Acoustic Neuroma Indian Medical PG Question 9: All of the following cranial nerves are involved in Acoustic neuroma, except?
- A. Vagus
- B. Oculomotor (Correct Answer)
- C. Glossopharyngeal
- D. Facial
Acoustic Neuroma Explanation: ***Oculomotor***
- The **oculomotor nerve (CN III)** is located in the midbrain, far from the cerebellopontine angle where acoustic neuromas typically grow.
- Its involvement is not characteristic of an acoustic neuroma and would suggest a different intracranial pathology.
*Vagus*
- The **vagus nerve (CN X)** exits the brainstem near the cerebellopontine angle, and can be affected by larger acoustic neuromas.

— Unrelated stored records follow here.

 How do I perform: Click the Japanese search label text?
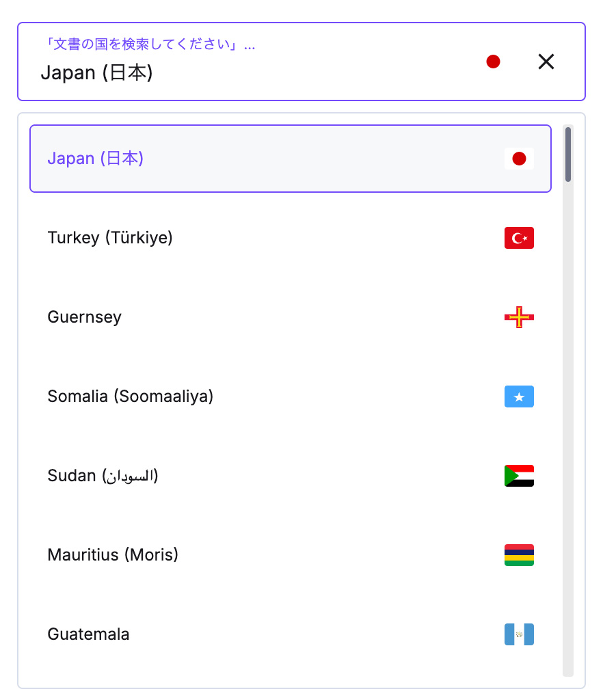coord(149,44)
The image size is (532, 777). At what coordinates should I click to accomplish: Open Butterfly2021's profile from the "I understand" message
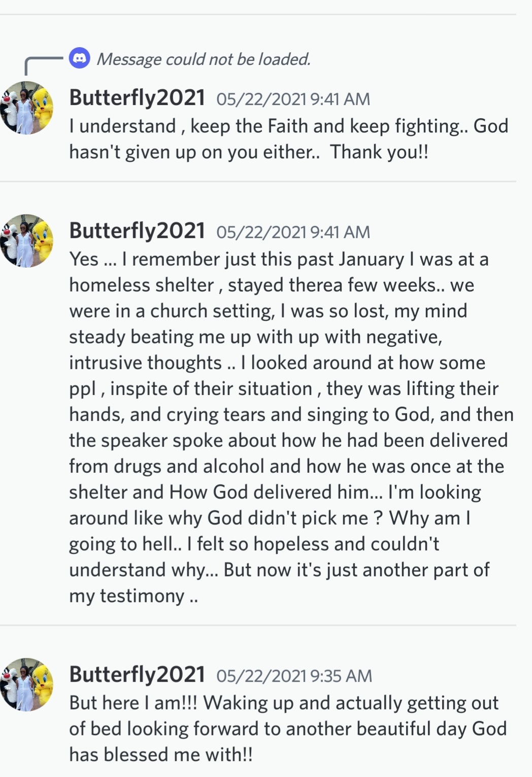137,98
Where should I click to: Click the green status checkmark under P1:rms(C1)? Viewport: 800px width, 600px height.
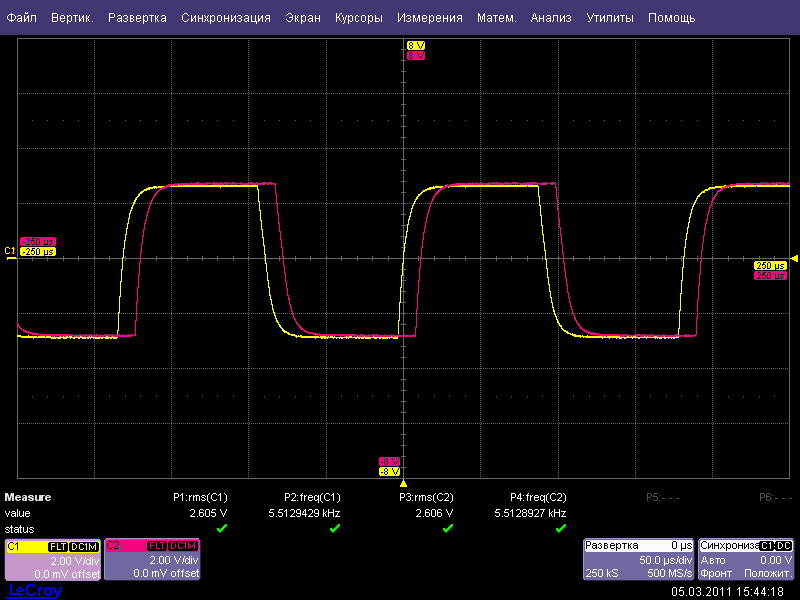pos(221,528)
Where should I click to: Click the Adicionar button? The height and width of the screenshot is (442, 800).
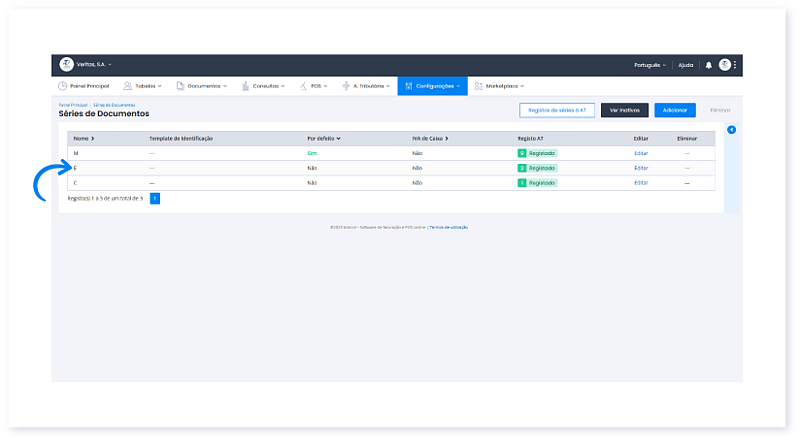(x=674, y=110)
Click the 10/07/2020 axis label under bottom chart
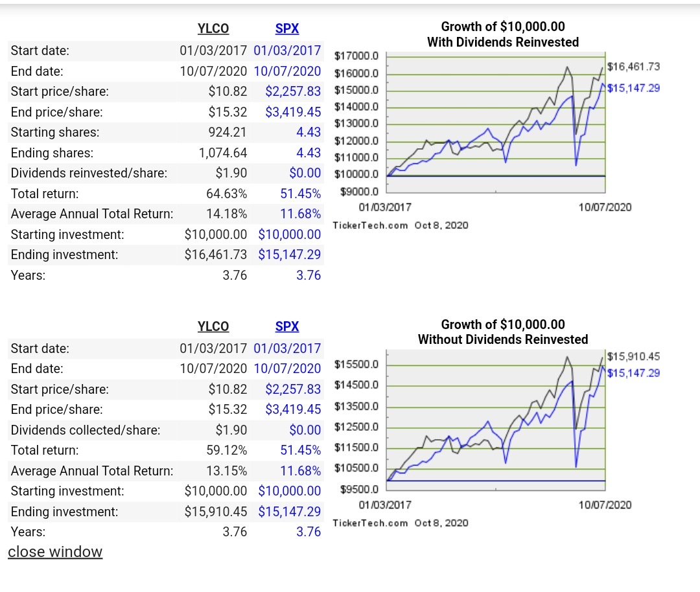The image size is (700, 592). [605, 505]
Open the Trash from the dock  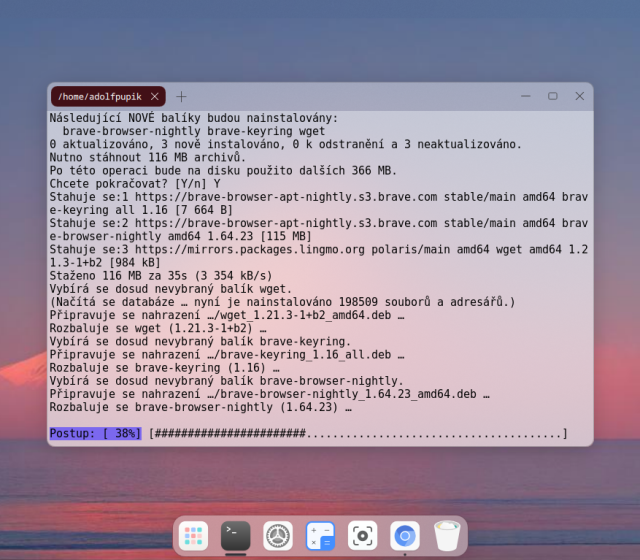tap(447, 536)
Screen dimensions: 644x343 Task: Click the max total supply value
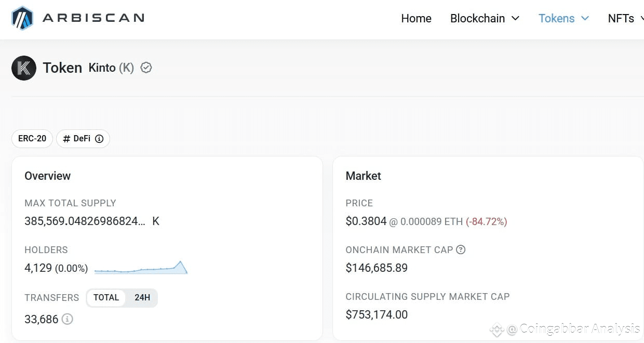85,221
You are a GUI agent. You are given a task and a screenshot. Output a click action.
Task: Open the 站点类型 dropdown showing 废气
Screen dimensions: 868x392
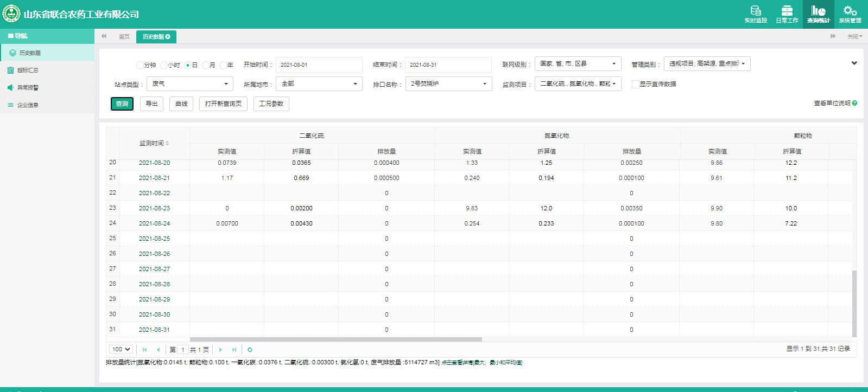[190, 84]
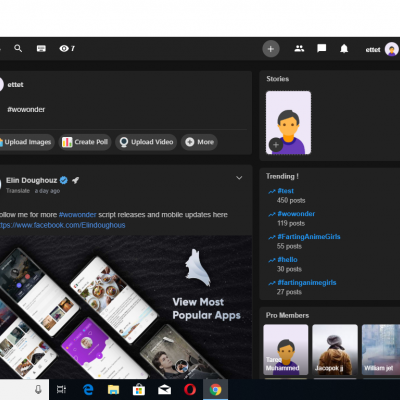Click the Upload Video button
Screen dimensions: 400x400
[x=146, y=142]
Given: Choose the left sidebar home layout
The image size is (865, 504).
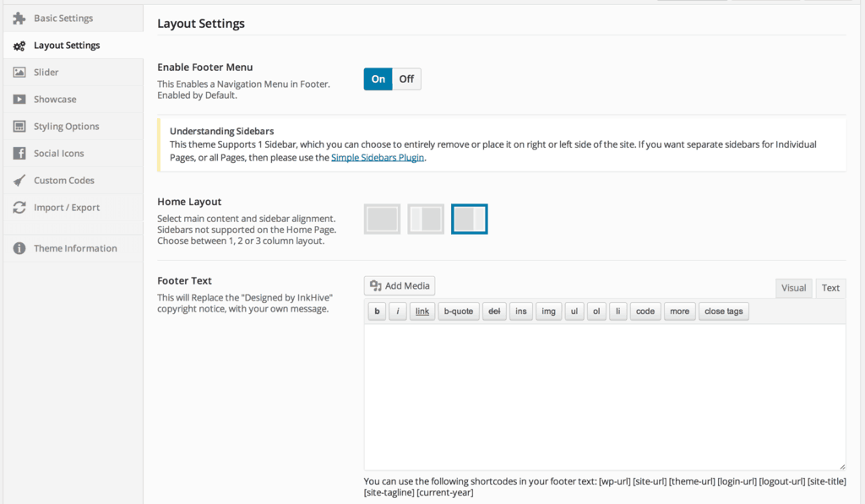Looking at the screenshot, I should point(426,219).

- Compression can lead to symptoms like **dysphagia**, **hoarseness**, or **vocal cord paralysis**.
*Glossopharyngeal*
- The **glossopharyngeal nerve (CN IX)** is also in close proximity to the cerebellopontine angle.

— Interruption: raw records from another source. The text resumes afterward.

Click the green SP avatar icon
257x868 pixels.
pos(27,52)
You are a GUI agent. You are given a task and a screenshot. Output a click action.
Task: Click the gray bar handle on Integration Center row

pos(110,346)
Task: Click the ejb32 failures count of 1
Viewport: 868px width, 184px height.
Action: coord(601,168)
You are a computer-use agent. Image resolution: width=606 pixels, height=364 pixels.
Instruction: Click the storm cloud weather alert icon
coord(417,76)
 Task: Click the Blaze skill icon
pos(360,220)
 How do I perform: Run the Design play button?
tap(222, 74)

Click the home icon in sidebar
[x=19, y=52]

- Compression can result in symptoms such as **dysphagia**, **loss of taste** in the posterior tongue, or **loss of gag reflex**.
*Facial*
- The **facial nerve (CN VII)** is anatomically very close to the vestibulocochlear nerve (CN VIII) within the internal auditory canal.

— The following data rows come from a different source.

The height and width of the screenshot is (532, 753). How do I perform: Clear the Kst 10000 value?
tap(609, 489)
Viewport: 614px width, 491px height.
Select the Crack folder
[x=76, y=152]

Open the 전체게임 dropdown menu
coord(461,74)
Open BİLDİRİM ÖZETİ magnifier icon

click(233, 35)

- **Facial nerve palsy**, characterized by **facial weakness** or **paralysis**, is a common symptom of acoustic neuromas due to direct compression or surgical manipulation.
Acoustic Neuroma Indian Medical PG Question 10: If in a patient of acoustic neuroma, corneal reflex is absent it implies involvement of cranial nerve:
- A. None of the options
- B. 5th (Correct Answer)
- C. Both
- D. 7th
Acoustic Neuroma Explanation: ***5th***
- The **corneal reflex** tests the integrity of the **trigeminal nerve (CN V)** for the afferent (sensory) pathway, detecting touch on the cornea [1]. Its absence indicates dysfunction of this nerve.
- An **acoustic neuroma**, growing in the **cerebellopontine angle**, can compress adjacent cranial nerves, including the trigeminal nerve, leading to sensory deficits like an absent corneal reflex.
*None of the options*
- This option is incorrect because the **corneal reflex** directly evaluates specific cranial nerves, and its absence strongly points to involvement of one or more of them.
- The symptoms described are classic neurological findings that can be localized to a specific nerve.
*Both*
- While both the trigeminal (CN V) and facial (CN VII) nerves are involved in the corneal reflex, the **afferent limb (sensory perception)** is primarily mediated by the trigeminal nerve [1].
- The efferent limb (motor response of blinking) is mediated by the facial nerve, but the absence of the reflex points to the sensory input problem [1].
*7th*
- The **facial nerve (CN VII)** is responsible for the **efferent (motor) component** of the corneal reflex, causing the eyelids to close [1].
- While a lesion of the facial nerve would impair the blinking response, the primary issue when the stimulus is not perceived (leading to an absent reflex altogether) is generally a problem with the **trigeminal nerve's sensory function**.